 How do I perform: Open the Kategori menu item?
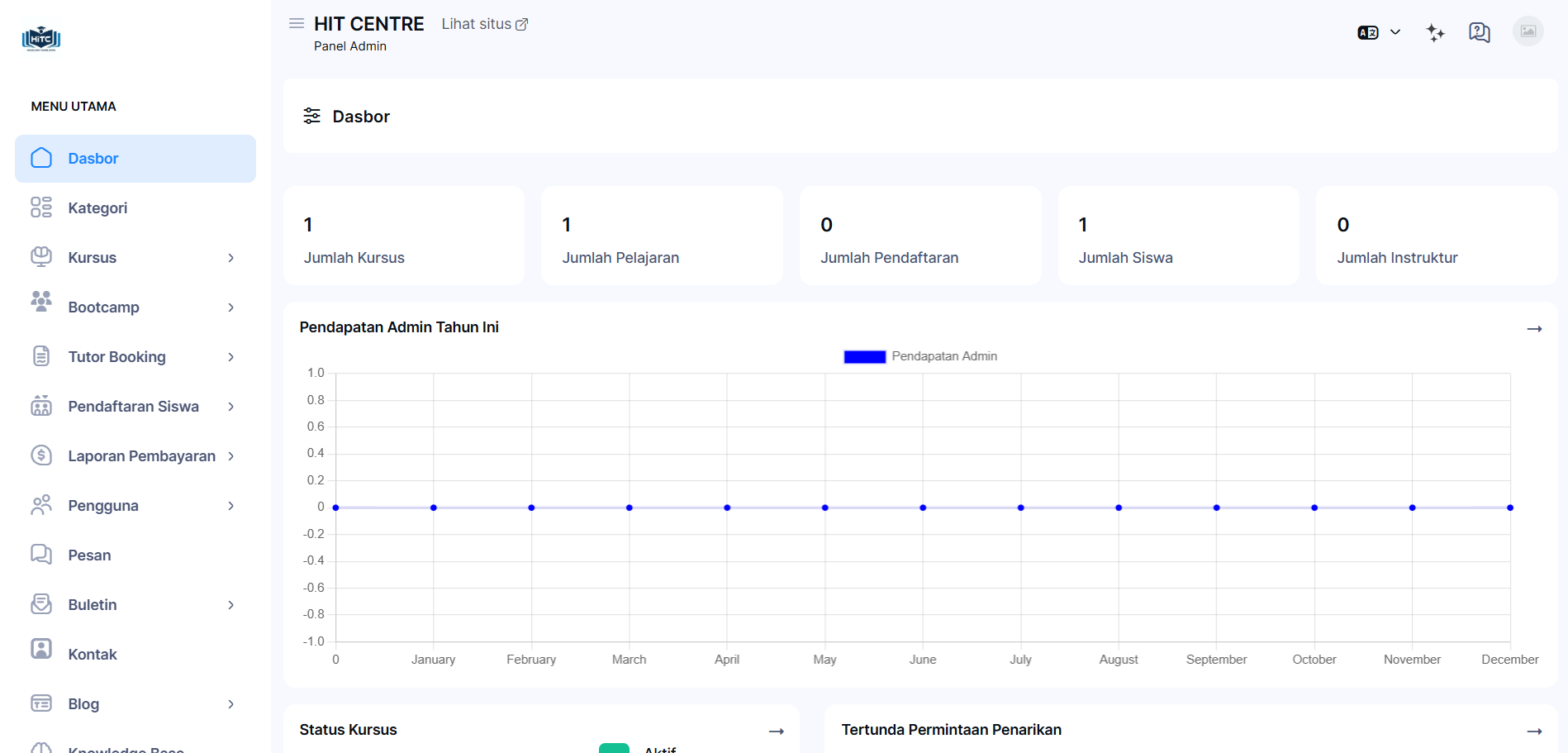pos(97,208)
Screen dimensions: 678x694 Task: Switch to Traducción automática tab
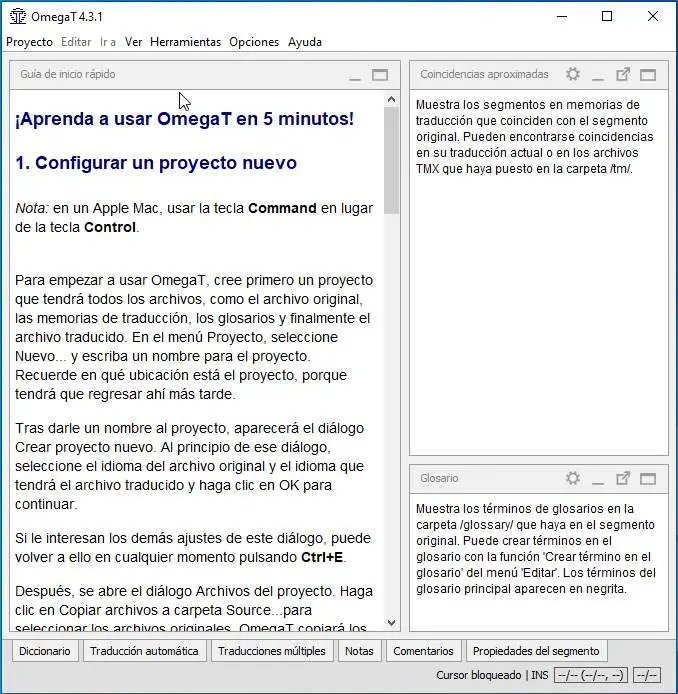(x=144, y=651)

= = =

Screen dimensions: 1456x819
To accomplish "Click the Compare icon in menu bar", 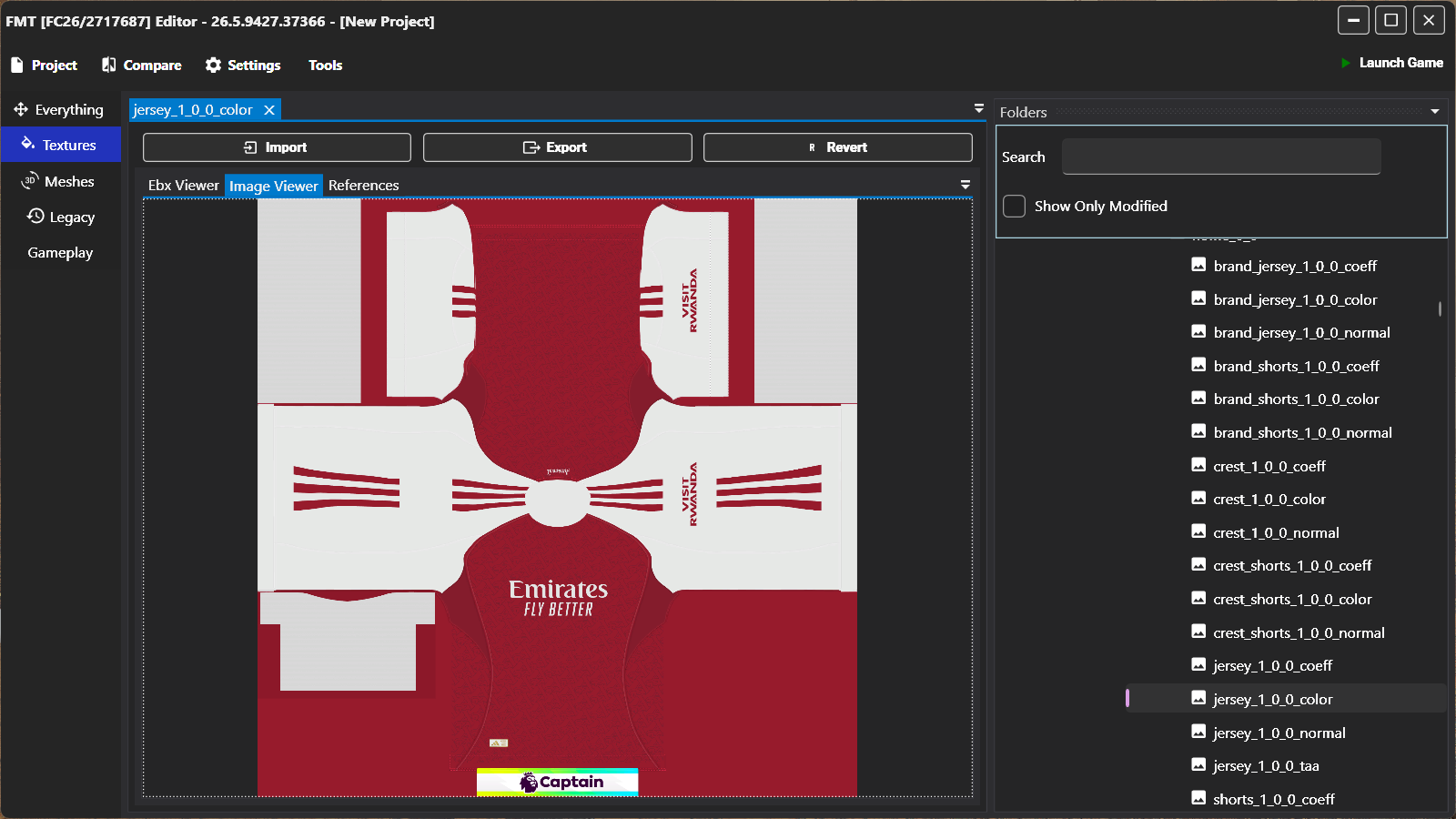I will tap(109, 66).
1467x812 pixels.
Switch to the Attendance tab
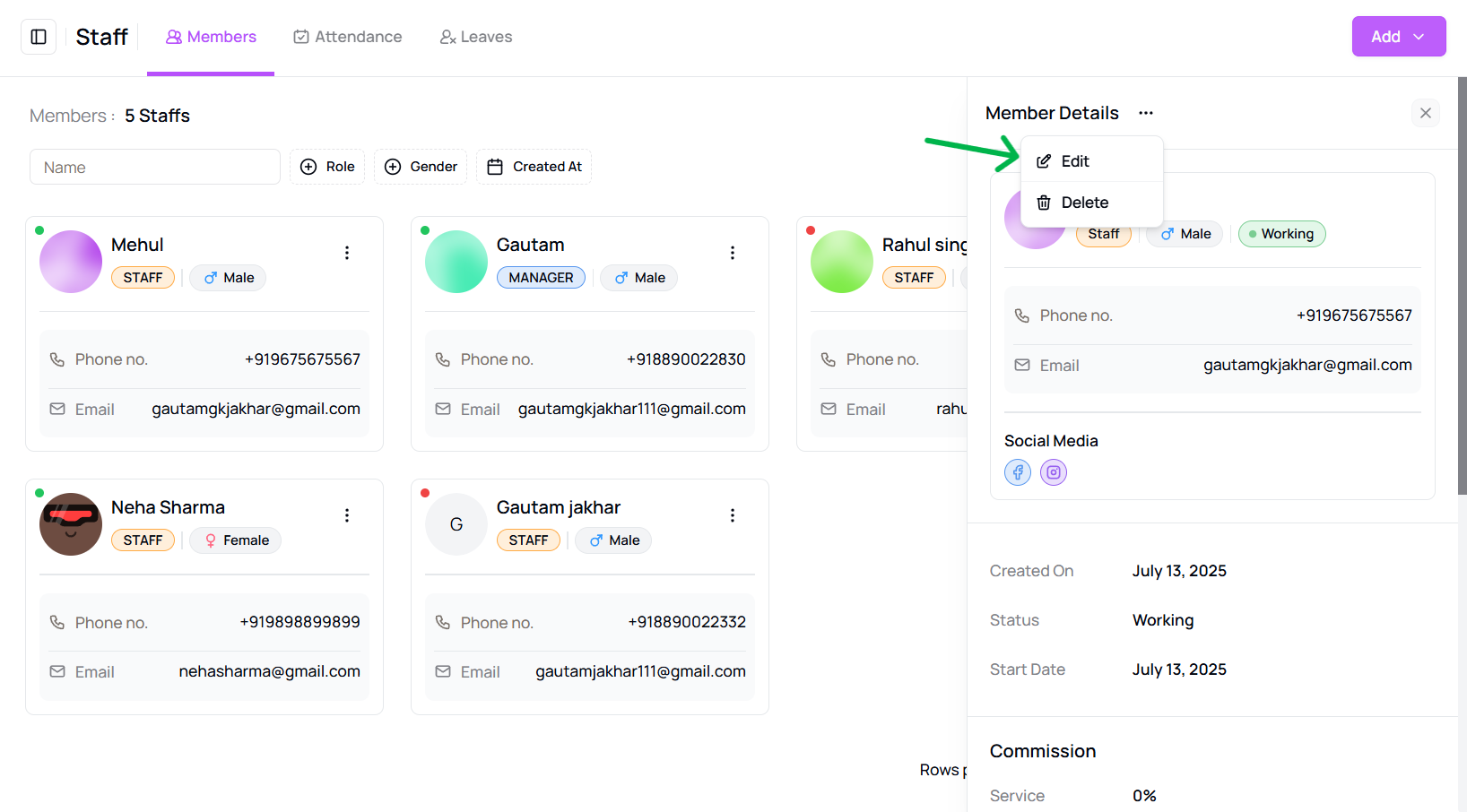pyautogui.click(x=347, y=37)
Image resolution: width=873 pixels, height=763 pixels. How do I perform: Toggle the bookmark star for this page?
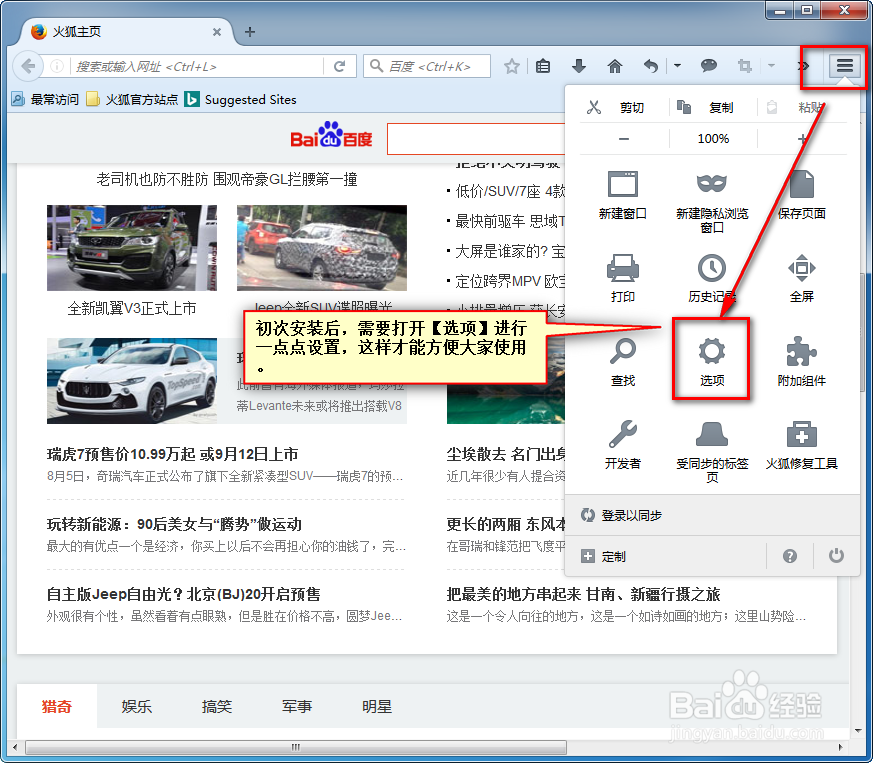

= = =

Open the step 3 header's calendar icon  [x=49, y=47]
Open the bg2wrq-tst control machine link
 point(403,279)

= = =

## DO THIS
Copy out the lines above word for word, beginning with the line containing "Open the step" and continuing through the line containing "point(403,279)".

## COMPLETE RESPONSE
Open the step 3 header's calendar icon  [x=49, y=47]
Open the bg2wrq-tst control machine link
 point(403,279)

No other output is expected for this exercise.